Também os etíopes no exílio, como em Frankfurt, na Alemanha, organizaram protestosFoto: DW/E. Fekade

O pesquisador Ahmed Soliman vê uma ligação entre a reação dura do Governo aos protestos, eles próprios violentos, e a fragilidade da situação política. "A cena política bastante fraturada", explicou. O problema não se limita ao conflito entre diferentes grupos étnicos neste país de 100 milhões de habitantes. Políticos do Congresso Federalista Oromo, como Jawar Mohammed, também foram detidos. "Jawar é um líder oromo muito proeminente e tem usado o seu perfil para pressionar pelos interesses nacionais oromo", diz Soliman. "Claramente representa um desafio político para o primeiro-ministro".

Apelo à reconciliação nacional

A causa de Abiy já sofrera antes, quando decidiu adiar as eleições agendadas para agosto de 2020 por um ano devido ao coronavírus. Os críticos acusaram-no de usar a pandemia como pretexto para se manter no poder. Agora, dizem, o primeiro-ministro está a reintroduzir as táticas do Estado repressivo e autoritário que prometeu reformar. "Na qualidade de antigo líder sénior na EPDRF [Frente Democrática Revolucionária Popular Etíope, antiga coligação no poder], penso que ele está a usar táticas que conhece muito bem", diz Soliman.

Embora convencido de que as reformas democráticas impulsionadas por Abiy mudaram o país, Soliman também vê com apreensão "a facilidade com que as forças de segurança voltam aos instrumentos familiares de repressão, "como cortar a Internet, prender críticos e acusar jornalistas de promoverem a violência. Não é nada disto que se pretende".

Muitos críticos de Abiy dizem que foi um erro distingui-lo com o Prémio Nobel da PazFoto: picture alliance/AP Photo/NTB scanpix/H. M. Larsen

Murithi Mutiga do International Crisis Group, um think tank vocacionado para a pesquisa de paz e segurança, é um dos muitos observadores que apelam a uma rápida normalização da situação. "Faria mais sentido envidar esforços para criar uma atmosfera de reconciliação e diálogo", disse, sublinhando que os acontecimentos da semana passada representaram o maior desafio até agora para a transição da Etiópia para uma democracia.

Responsabilidades

A situação acalmou agora em Adis Abeba e em partes de Oromia, o território oromo que cerca a capital e de onde surgem periodicamente reivindicações de maior autonomia. Mas "a escala da violência, o grau de insatisfação e o perigo de instabilidade" continuam bastante elevados, disse Mutiga.
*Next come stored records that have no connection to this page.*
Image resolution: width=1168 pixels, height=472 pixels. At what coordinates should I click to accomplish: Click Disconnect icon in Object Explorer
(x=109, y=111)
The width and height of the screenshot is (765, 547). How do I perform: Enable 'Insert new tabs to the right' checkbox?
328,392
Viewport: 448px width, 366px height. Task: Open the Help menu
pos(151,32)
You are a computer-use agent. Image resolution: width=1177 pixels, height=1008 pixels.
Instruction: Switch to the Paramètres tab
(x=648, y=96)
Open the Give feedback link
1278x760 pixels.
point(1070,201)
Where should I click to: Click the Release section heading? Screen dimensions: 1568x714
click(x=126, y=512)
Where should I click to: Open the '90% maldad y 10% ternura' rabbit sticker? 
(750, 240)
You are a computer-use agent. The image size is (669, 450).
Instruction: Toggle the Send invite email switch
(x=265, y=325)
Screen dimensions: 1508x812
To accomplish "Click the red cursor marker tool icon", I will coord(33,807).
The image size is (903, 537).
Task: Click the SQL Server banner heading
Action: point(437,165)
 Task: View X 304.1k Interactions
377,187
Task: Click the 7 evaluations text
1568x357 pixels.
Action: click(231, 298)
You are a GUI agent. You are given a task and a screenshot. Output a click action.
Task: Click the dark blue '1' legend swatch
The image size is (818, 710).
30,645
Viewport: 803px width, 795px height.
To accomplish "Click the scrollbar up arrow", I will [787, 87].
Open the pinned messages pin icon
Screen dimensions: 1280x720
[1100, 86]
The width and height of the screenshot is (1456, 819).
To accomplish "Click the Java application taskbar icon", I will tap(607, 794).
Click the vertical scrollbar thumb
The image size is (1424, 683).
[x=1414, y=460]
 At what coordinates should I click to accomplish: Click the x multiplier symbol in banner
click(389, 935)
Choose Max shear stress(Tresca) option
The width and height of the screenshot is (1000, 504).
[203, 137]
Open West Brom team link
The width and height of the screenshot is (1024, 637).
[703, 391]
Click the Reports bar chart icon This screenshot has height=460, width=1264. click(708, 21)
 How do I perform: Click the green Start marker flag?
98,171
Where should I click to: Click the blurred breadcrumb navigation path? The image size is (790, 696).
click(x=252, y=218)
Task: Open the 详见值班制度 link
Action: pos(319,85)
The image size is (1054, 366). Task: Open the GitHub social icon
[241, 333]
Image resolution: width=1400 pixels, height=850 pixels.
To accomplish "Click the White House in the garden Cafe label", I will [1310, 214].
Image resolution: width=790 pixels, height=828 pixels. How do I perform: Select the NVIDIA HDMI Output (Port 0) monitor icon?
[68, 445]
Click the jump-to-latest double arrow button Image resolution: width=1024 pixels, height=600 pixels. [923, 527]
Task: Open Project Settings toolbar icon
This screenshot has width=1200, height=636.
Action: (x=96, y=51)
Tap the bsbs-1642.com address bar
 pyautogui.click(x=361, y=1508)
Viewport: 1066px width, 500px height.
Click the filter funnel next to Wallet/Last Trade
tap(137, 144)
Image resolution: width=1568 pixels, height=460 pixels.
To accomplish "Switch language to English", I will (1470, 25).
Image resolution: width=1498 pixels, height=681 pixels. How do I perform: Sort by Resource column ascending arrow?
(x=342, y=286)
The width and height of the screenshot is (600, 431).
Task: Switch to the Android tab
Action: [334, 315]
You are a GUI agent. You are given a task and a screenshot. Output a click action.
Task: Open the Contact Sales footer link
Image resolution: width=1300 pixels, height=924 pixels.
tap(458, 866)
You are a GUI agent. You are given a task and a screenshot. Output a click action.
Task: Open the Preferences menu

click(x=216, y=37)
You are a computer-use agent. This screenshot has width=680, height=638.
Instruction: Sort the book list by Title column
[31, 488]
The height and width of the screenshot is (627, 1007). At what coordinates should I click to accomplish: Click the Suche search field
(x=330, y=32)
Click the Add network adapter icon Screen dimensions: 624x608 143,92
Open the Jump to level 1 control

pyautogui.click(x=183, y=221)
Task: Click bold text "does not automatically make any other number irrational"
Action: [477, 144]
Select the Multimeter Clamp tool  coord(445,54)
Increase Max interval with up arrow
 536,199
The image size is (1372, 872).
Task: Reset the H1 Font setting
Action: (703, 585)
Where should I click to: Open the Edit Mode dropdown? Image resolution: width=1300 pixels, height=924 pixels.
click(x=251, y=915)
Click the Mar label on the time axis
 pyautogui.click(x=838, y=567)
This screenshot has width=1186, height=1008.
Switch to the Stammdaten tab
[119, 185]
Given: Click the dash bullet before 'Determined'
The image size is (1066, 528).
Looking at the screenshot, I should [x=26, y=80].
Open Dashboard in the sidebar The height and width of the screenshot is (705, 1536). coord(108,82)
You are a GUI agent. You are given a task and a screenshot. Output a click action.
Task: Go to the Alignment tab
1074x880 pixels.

Os analistas concordam que foi a iniciativa de Abiy de abrir o espaço político que deu aos etíopes a oportunidade de manifestarem as suas reivindicações políticas e étnicas - algo que os regimes autoritários do passado não autorizavam. Mas a verdade é que continuam os abusos cometidos pelas forças de segurança contra a população civil, como revelam relatórios compilados por várias organizações de direitos humanos.

Na semana passada, Abiy prometeu que os responsáveis por ações violentas e destrutivas serão responsabilizados. Essa pode ser uma faca de dois gumes.